Brief: In this material, which lines include the string "agent"? Show them.
<<<<
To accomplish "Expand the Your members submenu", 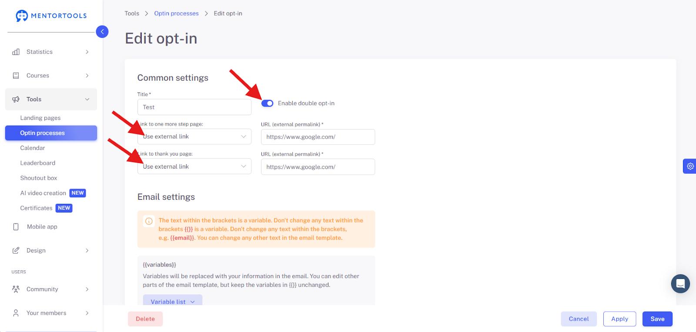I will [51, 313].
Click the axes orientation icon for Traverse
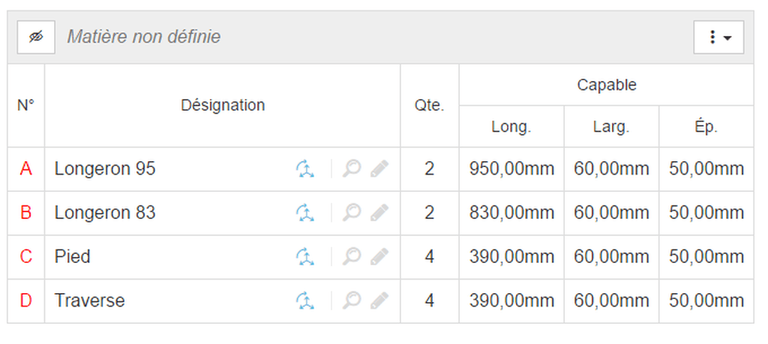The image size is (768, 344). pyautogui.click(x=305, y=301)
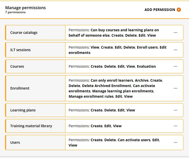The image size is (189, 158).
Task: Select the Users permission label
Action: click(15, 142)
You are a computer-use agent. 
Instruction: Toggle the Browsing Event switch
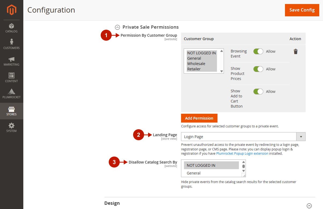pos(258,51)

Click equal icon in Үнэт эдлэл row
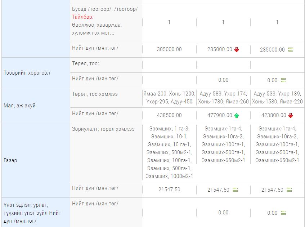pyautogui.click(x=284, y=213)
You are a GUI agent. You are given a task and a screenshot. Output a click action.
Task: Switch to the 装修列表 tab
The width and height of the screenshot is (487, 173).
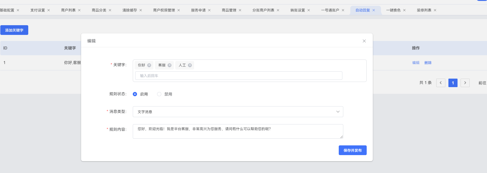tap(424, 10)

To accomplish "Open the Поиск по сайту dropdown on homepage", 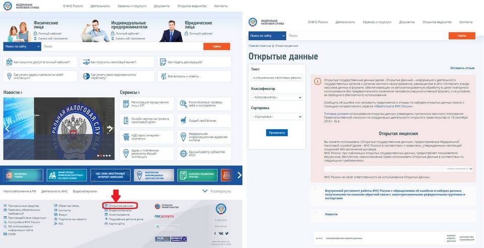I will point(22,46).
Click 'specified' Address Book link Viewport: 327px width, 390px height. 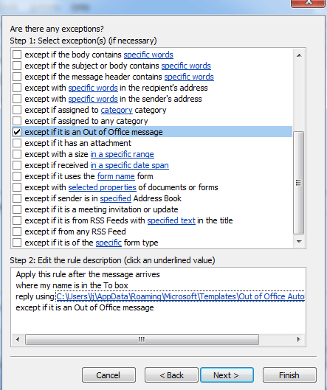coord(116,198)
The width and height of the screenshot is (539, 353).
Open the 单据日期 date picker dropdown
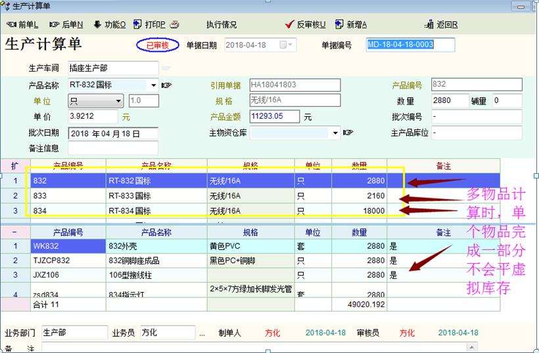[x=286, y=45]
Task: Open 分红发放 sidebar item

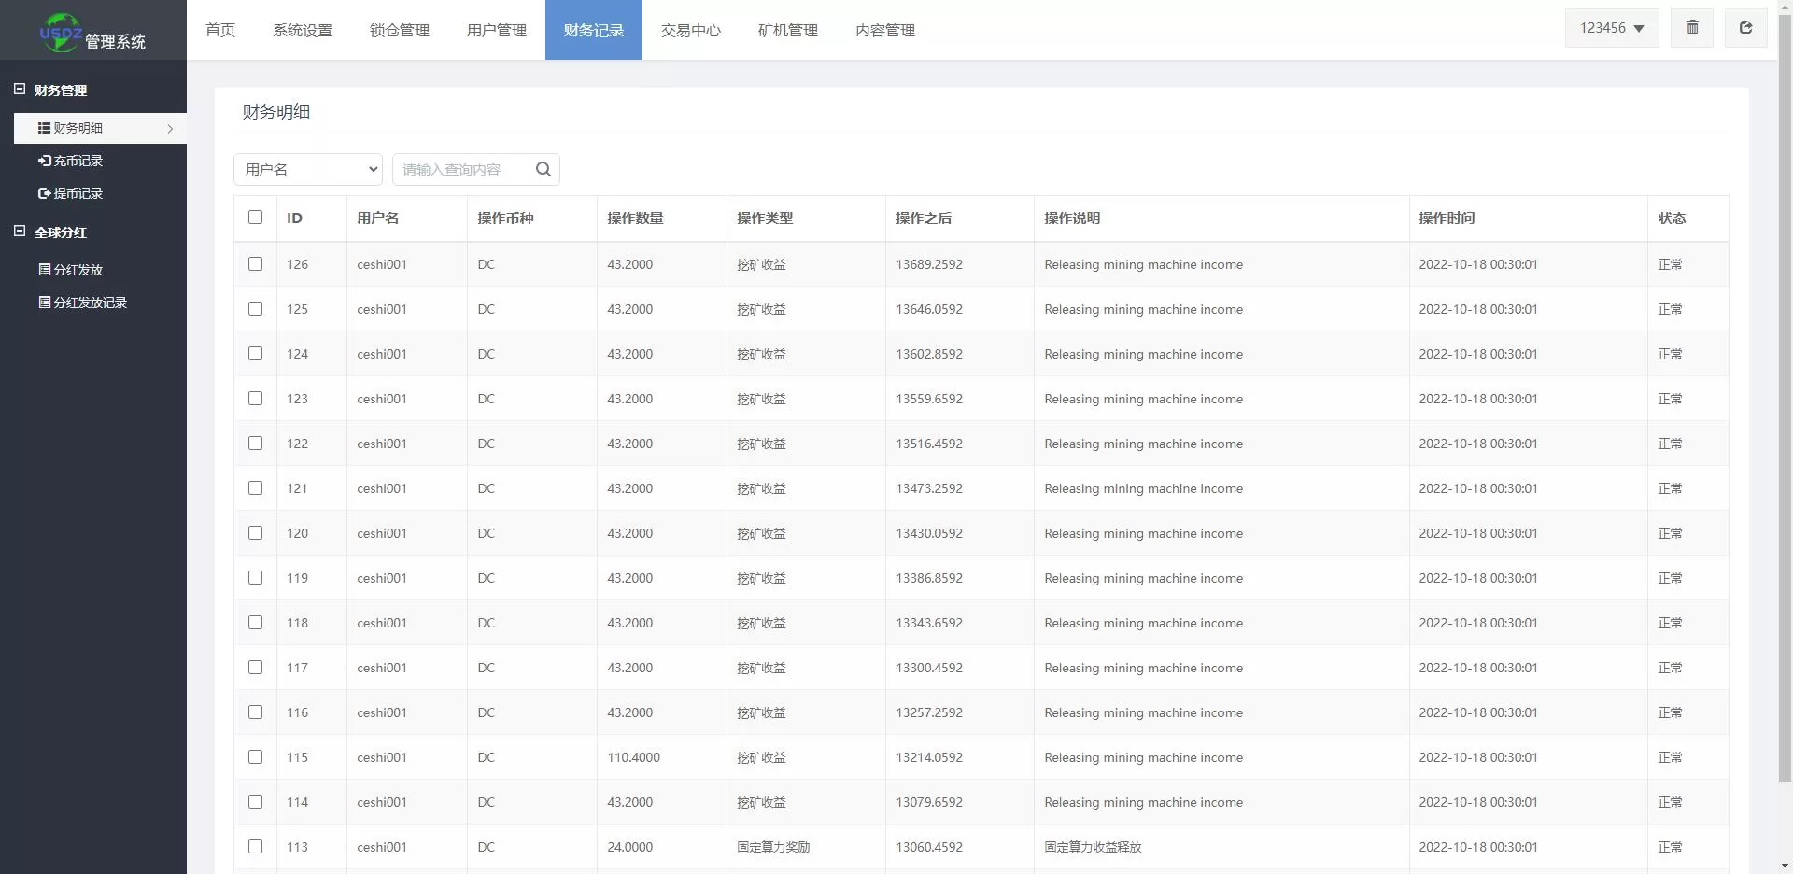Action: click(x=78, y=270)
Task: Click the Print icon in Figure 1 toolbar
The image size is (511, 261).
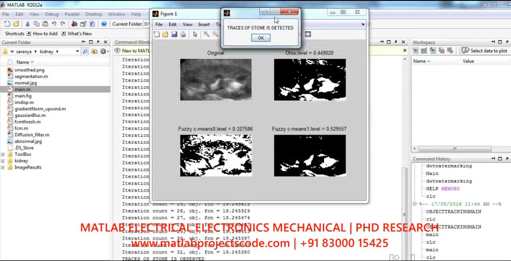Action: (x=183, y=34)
>>>>
<<<<
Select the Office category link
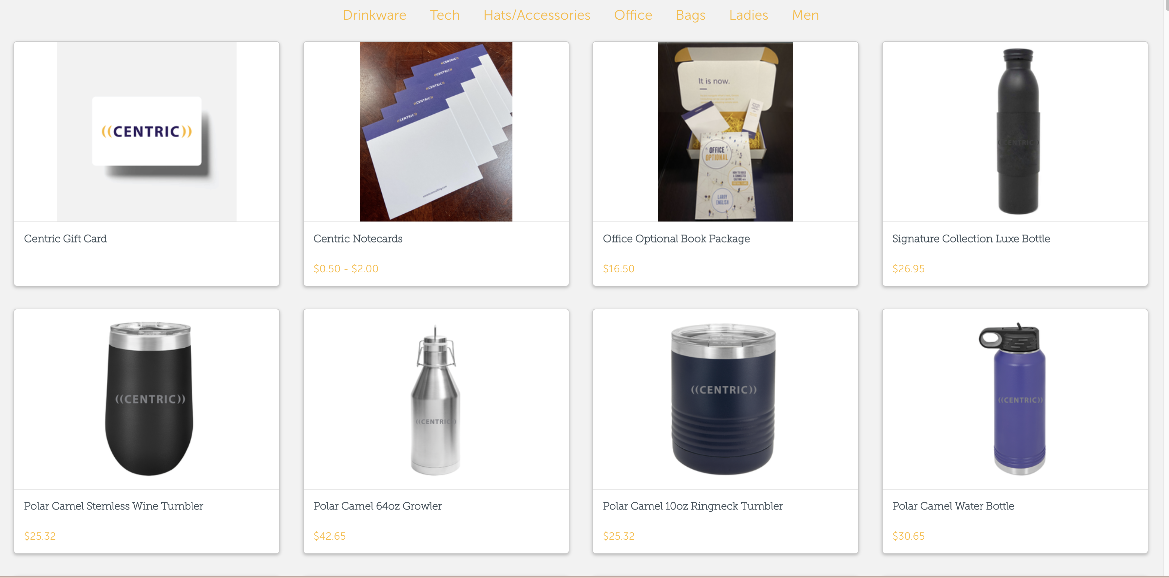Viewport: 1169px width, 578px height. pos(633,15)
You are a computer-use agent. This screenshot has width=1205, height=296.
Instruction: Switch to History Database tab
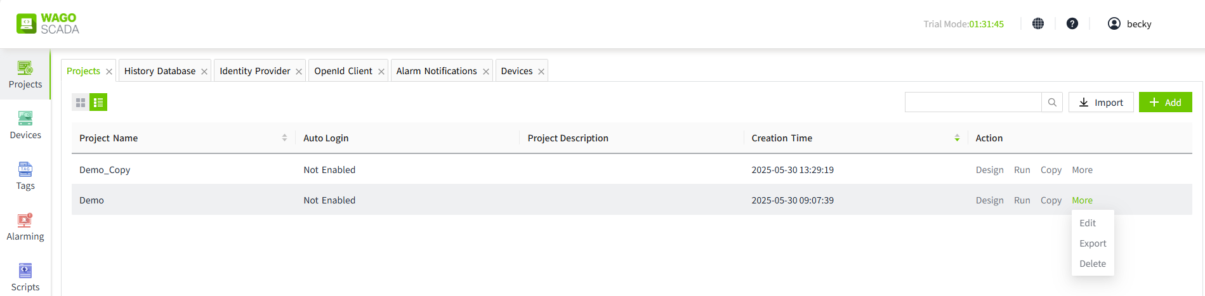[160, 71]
>>>>
Written reply:
You are a computer-use agent. 
You are a GUI agent. You are given a task and a screenshot. Output a click action.
You are a computer-use agent. This screenshot has width=1205, height=296.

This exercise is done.